- **Supplied text**

How to Implement Performance Metrics in CUDA C/C++

jwitsoe · November 11, 2013, 11:24pm

Originally published at: https://developer.nvidia.com/blog/how-implement-performance-metrics-cuda-cc/

In the first post of this series we looked at the basic elements of CUDA C/C++ by examining a CUDA C/C++ implementation of SAXPY. In this second post we discuss how to analyze the performance of this and other CUDA C/C++ codes. We will rely on these performance measurement techniques in future posts where performance optimization…

anon54350727 · May 1, 2014, 7:38pm

When the runtime is too high, a problem happens. The output is zero or very low!

- **Supplied material**
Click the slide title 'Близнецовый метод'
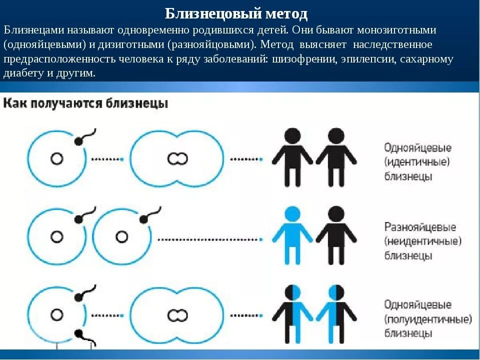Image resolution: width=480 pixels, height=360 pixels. [x=236, y=13]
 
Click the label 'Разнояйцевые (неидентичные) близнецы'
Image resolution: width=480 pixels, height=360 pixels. [x=422, y=242]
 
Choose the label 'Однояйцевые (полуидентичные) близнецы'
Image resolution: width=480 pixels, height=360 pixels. [x=428, y=318]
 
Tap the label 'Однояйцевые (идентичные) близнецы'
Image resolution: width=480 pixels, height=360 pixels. [x=418, y=162]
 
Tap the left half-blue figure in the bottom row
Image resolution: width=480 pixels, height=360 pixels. [x=293, y=312]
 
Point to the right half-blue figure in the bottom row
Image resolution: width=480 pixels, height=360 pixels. [x=336, y=312]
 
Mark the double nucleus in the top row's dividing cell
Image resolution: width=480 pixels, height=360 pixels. [x=177, y=159]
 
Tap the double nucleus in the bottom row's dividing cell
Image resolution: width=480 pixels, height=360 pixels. [x=177, y=315]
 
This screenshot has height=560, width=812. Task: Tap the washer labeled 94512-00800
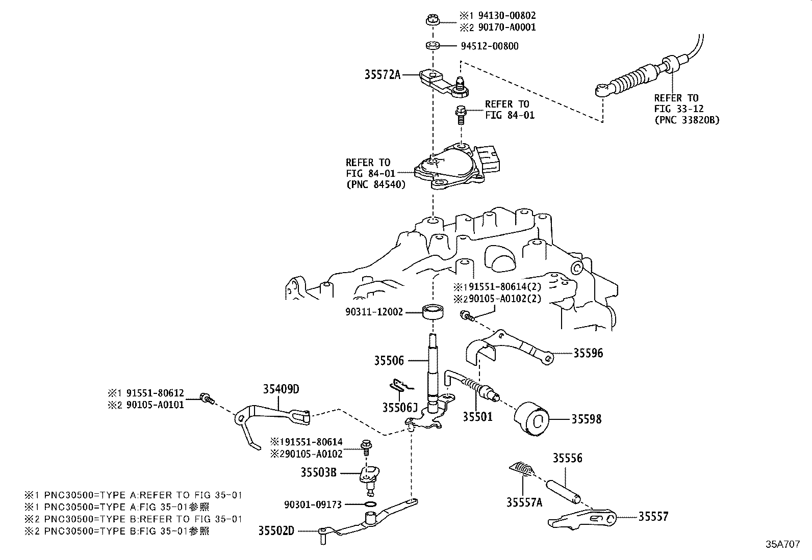(x=433, y=46)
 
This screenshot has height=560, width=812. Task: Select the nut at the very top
(x=432, y=21)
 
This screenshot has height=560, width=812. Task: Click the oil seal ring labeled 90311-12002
(x=433, y=311)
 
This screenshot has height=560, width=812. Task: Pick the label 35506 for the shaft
(x=389, y=361)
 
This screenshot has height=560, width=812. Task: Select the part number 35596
(x=588, y=353)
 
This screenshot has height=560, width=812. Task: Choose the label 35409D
(x=281, y=389)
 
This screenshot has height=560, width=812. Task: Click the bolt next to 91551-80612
(x=206, y=398)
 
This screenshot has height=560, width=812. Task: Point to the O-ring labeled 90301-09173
(x=372, y=504)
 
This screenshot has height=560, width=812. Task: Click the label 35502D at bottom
(x=276, y=531)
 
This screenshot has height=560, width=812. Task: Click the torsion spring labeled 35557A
(x=522, y=470)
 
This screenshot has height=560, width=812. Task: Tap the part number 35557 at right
(x=653, y=517)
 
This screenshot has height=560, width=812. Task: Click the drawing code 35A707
(x=782, y=544)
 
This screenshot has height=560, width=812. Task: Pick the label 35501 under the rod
(x=477, y=416)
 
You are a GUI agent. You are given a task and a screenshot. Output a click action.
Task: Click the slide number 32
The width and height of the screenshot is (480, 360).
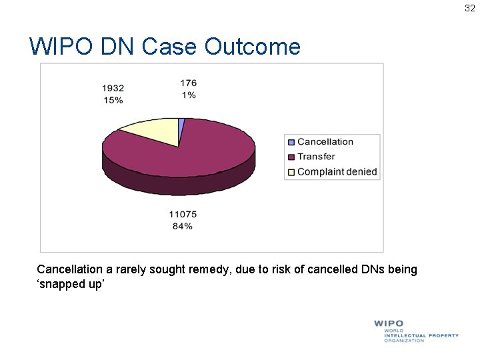click(x=470, y=9)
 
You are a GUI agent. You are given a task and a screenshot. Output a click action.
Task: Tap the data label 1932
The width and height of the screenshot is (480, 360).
click(x=113, y=88)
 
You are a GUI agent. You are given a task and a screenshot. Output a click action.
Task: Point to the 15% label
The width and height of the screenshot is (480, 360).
click(x=113, y=100)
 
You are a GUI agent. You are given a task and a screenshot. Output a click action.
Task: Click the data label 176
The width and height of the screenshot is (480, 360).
click(x=188, y=83)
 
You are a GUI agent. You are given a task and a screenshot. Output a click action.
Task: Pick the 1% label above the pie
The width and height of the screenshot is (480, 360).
click(x=188, y=95)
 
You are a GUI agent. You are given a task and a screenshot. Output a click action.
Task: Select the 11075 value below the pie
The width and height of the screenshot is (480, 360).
click(x=182, y=214)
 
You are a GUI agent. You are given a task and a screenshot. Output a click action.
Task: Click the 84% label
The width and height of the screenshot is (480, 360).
click(x=182, y=226)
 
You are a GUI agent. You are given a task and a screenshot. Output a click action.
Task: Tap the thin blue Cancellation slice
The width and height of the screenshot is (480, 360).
click(x=181, y=123)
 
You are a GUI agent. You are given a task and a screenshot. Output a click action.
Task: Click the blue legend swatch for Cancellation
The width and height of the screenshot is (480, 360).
click(x=291, y=142)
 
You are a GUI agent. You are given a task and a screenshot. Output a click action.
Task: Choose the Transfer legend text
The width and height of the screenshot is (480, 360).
click(x=316, y=157)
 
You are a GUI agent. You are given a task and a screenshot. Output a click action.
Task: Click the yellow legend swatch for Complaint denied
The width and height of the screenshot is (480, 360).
click(x=291, y=172)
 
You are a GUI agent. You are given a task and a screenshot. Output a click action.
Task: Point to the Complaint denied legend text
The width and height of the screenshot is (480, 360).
click(x=337, y=172)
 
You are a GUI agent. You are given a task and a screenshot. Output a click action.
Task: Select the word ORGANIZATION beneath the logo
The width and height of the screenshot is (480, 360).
click(x=404, y=341)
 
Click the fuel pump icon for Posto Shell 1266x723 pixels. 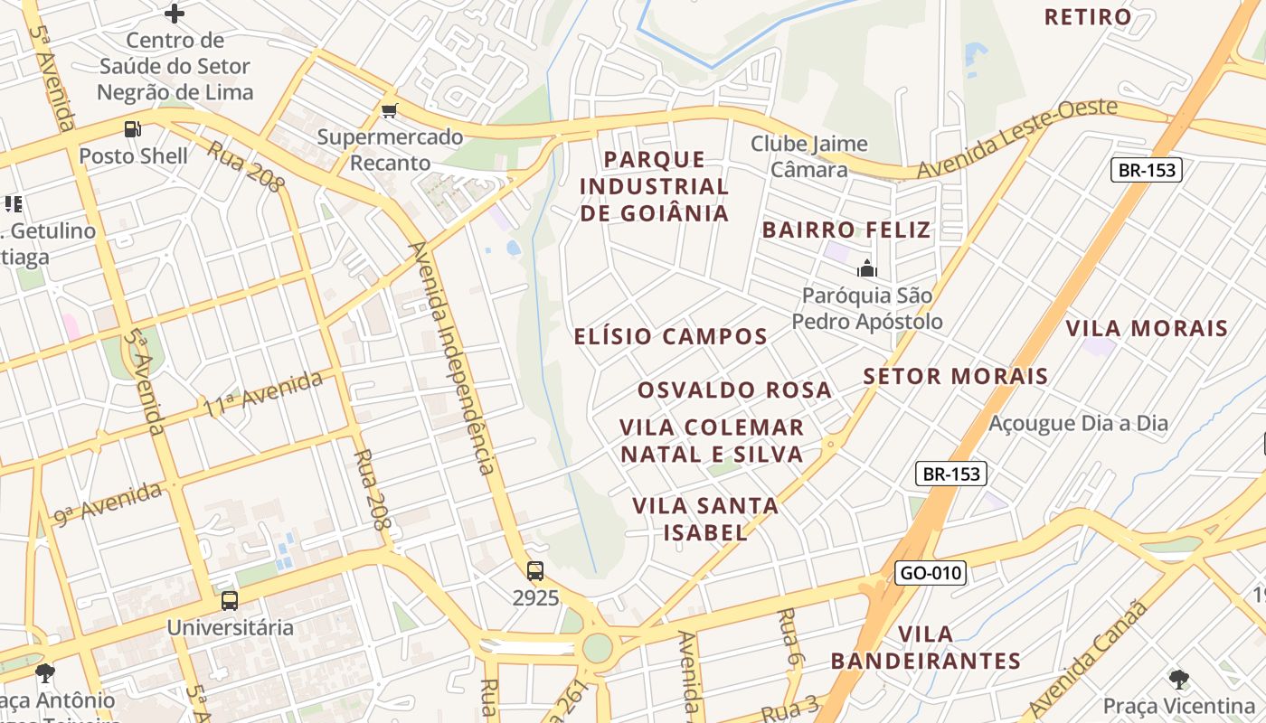tap(133, 129)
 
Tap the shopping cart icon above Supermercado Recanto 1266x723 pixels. tap(390, 110)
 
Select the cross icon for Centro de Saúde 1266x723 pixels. tap(175, 14)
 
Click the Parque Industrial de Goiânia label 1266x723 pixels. tap(654, 186)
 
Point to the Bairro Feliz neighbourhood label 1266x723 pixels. tap(846, 230)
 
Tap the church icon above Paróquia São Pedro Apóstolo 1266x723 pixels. tap(867, 268)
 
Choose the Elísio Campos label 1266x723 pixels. tap(670, 336)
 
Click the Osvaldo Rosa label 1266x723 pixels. tap(734, 390)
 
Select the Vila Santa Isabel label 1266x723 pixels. tap(705, 519)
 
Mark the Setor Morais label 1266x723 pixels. tap(955, 376)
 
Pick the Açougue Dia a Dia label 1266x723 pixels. tap(1078, 423)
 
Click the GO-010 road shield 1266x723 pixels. tap(931, 572)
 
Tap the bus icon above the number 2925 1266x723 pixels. tap(535, 570)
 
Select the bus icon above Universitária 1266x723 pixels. tap(230, 600)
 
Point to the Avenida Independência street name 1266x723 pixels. tap(452, 358)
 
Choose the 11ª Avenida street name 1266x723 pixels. tap(263, 393)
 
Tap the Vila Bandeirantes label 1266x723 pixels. tap(926, 647)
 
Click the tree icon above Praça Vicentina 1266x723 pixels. tap(1178, 679)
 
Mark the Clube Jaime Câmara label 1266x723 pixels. tap(808, 156)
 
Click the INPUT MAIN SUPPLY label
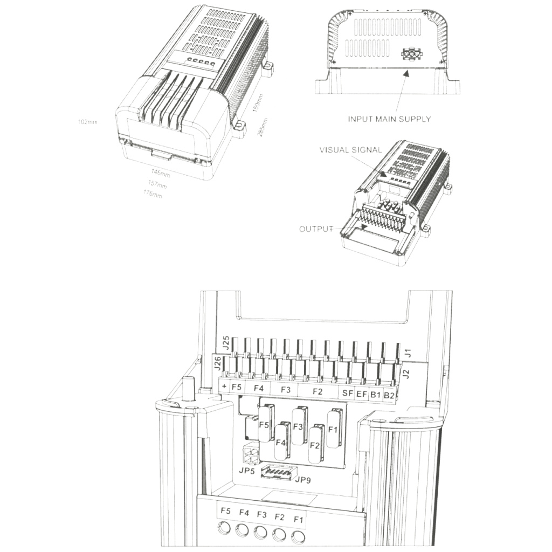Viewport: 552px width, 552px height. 389,119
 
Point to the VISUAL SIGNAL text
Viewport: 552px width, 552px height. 350,150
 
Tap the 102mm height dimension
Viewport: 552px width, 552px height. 87,122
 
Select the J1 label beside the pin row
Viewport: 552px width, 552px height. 408,353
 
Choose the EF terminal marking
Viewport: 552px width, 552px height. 362,394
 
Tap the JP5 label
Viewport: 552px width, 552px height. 247,471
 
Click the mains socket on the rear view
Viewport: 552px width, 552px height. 411,54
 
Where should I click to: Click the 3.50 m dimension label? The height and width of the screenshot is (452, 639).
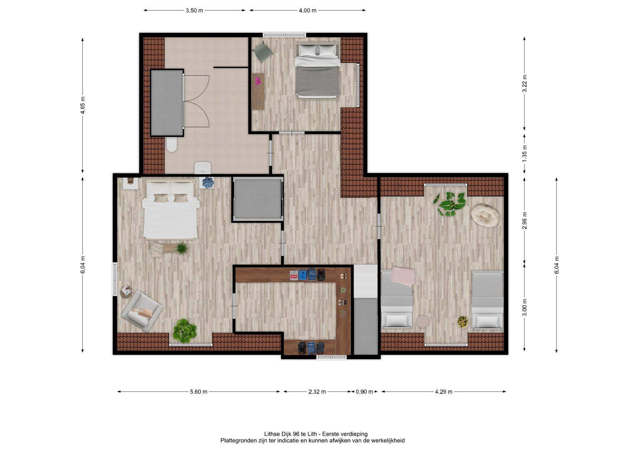point(194,10)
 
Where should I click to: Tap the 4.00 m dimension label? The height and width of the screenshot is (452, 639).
point(308,10)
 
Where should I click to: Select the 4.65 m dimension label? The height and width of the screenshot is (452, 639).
point(83,106)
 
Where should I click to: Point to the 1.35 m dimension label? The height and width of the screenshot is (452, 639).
point(524,153)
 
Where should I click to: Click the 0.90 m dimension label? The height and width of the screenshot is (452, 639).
point(364,392)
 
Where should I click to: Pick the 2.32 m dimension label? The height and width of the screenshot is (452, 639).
point(317,392)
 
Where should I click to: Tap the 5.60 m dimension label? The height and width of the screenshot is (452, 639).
point(198,392)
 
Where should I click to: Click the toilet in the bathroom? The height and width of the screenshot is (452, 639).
point(172,145)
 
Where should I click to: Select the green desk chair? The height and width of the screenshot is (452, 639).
point(263,52)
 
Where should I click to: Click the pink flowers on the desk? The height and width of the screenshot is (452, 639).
point(258,82)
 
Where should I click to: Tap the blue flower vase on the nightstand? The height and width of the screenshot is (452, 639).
point(208,183)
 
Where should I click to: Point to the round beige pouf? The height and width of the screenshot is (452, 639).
point(485,215)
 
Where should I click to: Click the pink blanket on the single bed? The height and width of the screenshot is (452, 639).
point(403,277)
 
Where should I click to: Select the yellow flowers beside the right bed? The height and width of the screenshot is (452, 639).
point(463,322)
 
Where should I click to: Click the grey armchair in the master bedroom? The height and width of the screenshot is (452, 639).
point(142,311)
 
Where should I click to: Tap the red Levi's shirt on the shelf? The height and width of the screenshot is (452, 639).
point(294,276)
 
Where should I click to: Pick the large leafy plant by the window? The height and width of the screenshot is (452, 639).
point(449,203)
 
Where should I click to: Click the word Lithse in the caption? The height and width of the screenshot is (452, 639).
point(271,434)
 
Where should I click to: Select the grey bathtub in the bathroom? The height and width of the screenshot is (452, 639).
point(167,103)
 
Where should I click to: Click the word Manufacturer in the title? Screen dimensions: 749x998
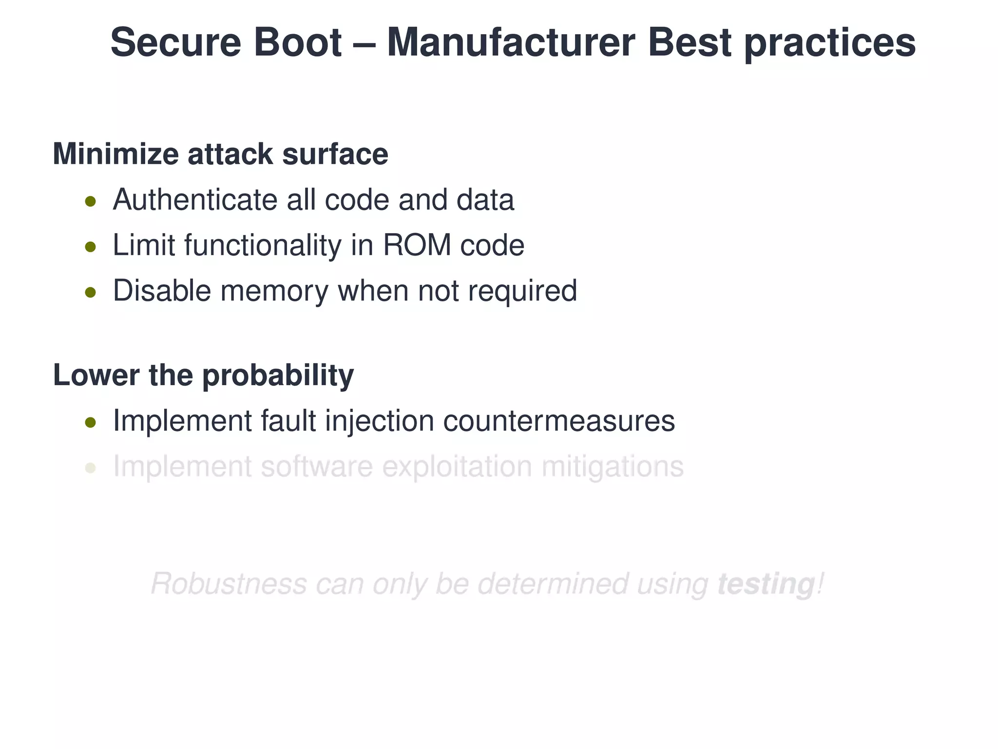[x=511, y=42]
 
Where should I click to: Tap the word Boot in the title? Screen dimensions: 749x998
[x=297, y=42]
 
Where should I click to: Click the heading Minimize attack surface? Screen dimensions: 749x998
[x=220, y=154]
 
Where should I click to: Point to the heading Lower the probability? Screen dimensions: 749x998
[x=203, y=375]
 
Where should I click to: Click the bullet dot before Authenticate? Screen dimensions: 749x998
[x=90, y=201]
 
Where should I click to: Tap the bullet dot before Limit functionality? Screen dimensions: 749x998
[x=90, y=247]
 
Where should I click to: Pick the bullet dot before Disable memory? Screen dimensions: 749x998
[x=90, y=292]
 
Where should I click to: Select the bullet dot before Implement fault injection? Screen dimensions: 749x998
[x=90, y=422]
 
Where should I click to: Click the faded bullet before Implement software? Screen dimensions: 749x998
[x=90, y=468]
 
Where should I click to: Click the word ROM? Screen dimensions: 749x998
[x=417, y=245]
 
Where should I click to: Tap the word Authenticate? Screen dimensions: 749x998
[x=195, y=200]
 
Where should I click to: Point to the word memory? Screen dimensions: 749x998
[x=274, y=291]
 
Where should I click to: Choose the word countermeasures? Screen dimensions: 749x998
[x=558, y=421]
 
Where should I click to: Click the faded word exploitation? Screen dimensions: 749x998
[x=457, y=467]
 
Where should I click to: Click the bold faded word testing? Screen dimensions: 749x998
[x=766, y=584]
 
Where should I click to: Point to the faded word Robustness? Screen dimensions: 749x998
[x=229, y=584]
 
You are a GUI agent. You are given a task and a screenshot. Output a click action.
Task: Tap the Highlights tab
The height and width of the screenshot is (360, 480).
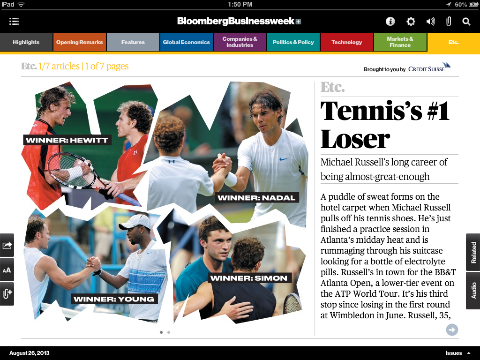[x=26, y=42]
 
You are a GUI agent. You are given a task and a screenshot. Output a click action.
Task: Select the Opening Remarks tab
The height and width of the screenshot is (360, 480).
[x=80, y=42]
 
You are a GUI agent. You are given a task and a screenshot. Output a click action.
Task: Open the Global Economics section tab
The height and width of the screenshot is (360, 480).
[x=186, y=42]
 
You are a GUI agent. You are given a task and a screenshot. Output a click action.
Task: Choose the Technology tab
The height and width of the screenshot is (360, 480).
[x=346, y=42]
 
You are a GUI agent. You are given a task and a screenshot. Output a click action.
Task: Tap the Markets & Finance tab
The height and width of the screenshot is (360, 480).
[x=400, y=42]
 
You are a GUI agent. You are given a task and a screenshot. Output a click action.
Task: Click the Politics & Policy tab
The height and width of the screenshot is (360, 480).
[x=293, y=42]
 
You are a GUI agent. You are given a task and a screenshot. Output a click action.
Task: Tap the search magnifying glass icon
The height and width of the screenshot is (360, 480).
[x=466, y=22]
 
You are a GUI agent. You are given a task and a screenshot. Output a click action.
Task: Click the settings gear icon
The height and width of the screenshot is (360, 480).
[x=411, y=22]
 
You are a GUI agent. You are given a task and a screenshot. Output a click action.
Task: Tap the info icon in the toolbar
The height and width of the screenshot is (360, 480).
[x=390, y=22]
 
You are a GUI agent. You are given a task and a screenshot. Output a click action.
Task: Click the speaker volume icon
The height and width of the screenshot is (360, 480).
[x=430, y=22]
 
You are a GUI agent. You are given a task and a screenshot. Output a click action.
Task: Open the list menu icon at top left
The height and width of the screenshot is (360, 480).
[x=14, y=22]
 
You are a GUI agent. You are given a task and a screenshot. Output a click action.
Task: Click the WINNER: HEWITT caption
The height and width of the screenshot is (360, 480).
[x=67, y=140]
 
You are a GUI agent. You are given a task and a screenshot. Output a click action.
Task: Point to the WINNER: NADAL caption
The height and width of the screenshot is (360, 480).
[x=256, y=198]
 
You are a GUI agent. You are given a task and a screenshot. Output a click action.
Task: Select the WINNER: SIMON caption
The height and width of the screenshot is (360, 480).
[x=248, y=278]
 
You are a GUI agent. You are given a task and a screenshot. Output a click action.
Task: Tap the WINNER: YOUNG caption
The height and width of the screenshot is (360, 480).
[x=113, y=299]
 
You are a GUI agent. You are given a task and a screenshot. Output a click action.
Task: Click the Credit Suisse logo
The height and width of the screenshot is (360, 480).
[x=429, y=68]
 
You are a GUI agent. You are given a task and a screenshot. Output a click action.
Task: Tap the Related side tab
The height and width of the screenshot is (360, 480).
[x=473, y=252]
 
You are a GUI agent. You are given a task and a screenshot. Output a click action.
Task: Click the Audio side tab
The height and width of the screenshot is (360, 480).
[x=473, y=290]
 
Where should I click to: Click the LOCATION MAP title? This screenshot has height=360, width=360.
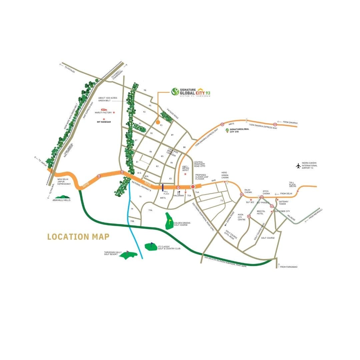click(x=78, y=237)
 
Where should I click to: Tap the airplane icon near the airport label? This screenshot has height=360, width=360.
click(x=298, y=165)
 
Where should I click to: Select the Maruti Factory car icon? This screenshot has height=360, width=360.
click(x=104, y=109)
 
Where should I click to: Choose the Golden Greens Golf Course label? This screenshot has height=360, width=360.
click(x=181, y=224)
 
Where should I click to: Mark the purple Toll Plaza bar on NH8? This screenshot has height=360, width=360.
click(x=162, y=187)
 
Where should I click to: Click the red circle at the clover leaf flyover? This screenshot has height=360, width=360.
click(x=193, y=187)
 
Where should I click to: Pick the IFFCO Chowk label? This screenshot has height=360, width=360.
click(x=266, y=192)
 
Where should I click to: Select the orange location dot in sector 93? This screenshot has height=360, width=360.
click(x=157, y=122)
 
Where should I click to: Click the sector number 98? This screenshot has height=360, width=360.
click(x=145, y=90)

- **Task**
From the thread on CUDA performance metrics, reproduce word for word the passage that begins with the words containing "jwitsoe · November" and ends with "or very low!".

- **Solution to the problem**
jwitsoe · November 11, 2013, 11:24pm

Originally published at: https://developer.nvidia.com/blog/how-implement-performance-metrics-cuda-cc/

In the first post of this series we looked at the basic elements of CUDA C/C++ by examining a CUDA C/C++ implementation of SAXPY. In this second post we discuss how to analyze the performance of this and other CUDA C/C++ codes. We will rely on these performance measurement techniques in future posts where performance optimization…

anon54350727 · May 1, 2014, 7:38pm

When the runtime is too high, a problem happens. The output is zero or very low!